Сократ. Может быть, ты и дельно говоришь, Гермоген. А все же давай посмотрим. Как решил кто‑то называть каждую вещь, такое, говоришь, и будет ей имя?

Гермоген. Мне так кажется.

Сократ. И если кто‑то один назовет, и если целый город?

Гермоген. Это я и говорю.

Сократ. Как это? Если то из сущих вещей, что мы теперь называем человеком, я стану именовать лошадью, а то, что теперь лошадью, – человеком, значит, для всех человеку будет имя «человек» и только для меня – «лошадь» и, наоборот, для меня «лошадь» будет «человек», а для всех – «лошадь»? Так ты хотел сказать?

b

Гермоген. Мне так кажется.

Сократ. Тогда ты мне вот что скажи – случается ли тебе о чем‑нибудь говорить: это истинно сказано, а это ложно?

Гермоген. Мне – да.

Сократ. А посему одна речь может быть истинная, а другая ложная?

Гермоген. Разумеется.

Сократ. В таком случае тот, кто говорит о вещах в соответствии с тем, каковы они есть, говорит истину, тот же, кто говорит о них иначе, лжет?

Гермоген. Да.

Сократ. Получается, можно вести речь и о том, что есть, и о том, чего нет?

Гермоген. Верно.

c

Сократ. А истинная речь истинна целиком или при этом части ее могут быть неистинными?

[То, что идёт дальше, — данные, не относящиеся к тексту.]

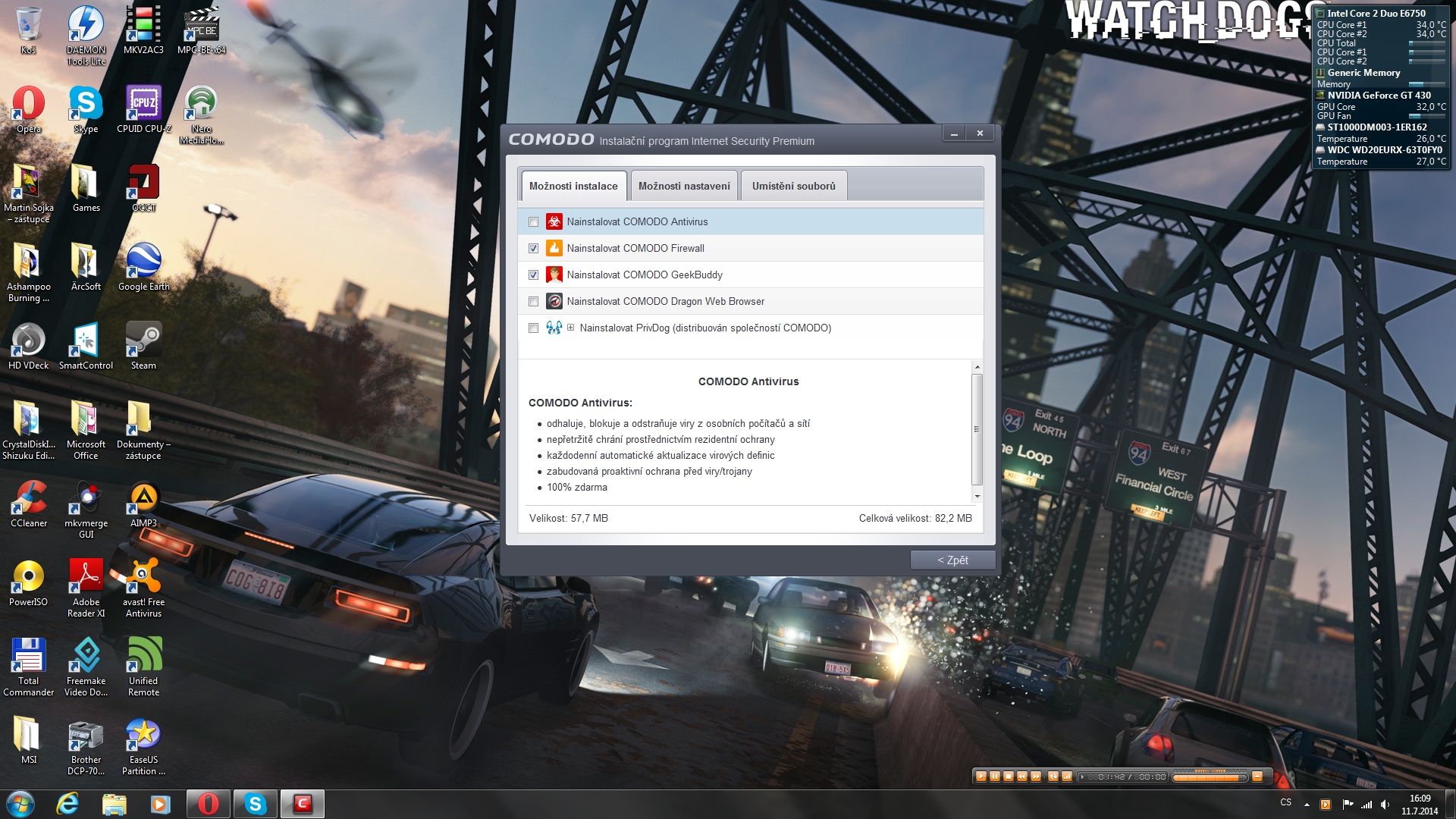Click the COMODO Dragon browser icon
Screen dimensions: 1456x819
point(554,302)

Гермоген. Нет, и части тоже будут истинными.

Сократ. А как? Большие части будут истинными, а малые – нет? Или все будут истинными?

Гермоген. Все. Я по крайней мере так думаю.

Сократ. Так вот: то, что ты называешь малой частью нашей речи, отличается от имени?

Гермоген. Нет. Имя и есть наименьшая часть.

Сократ. И предполагается, что имя есть часть истинной речи?

Гермоген. Да.

Сократ. Истинное имя, по крайней мере как ты говоришь.

Гермоген. Да.

Сократ. А часть ложной речи разве не ложна?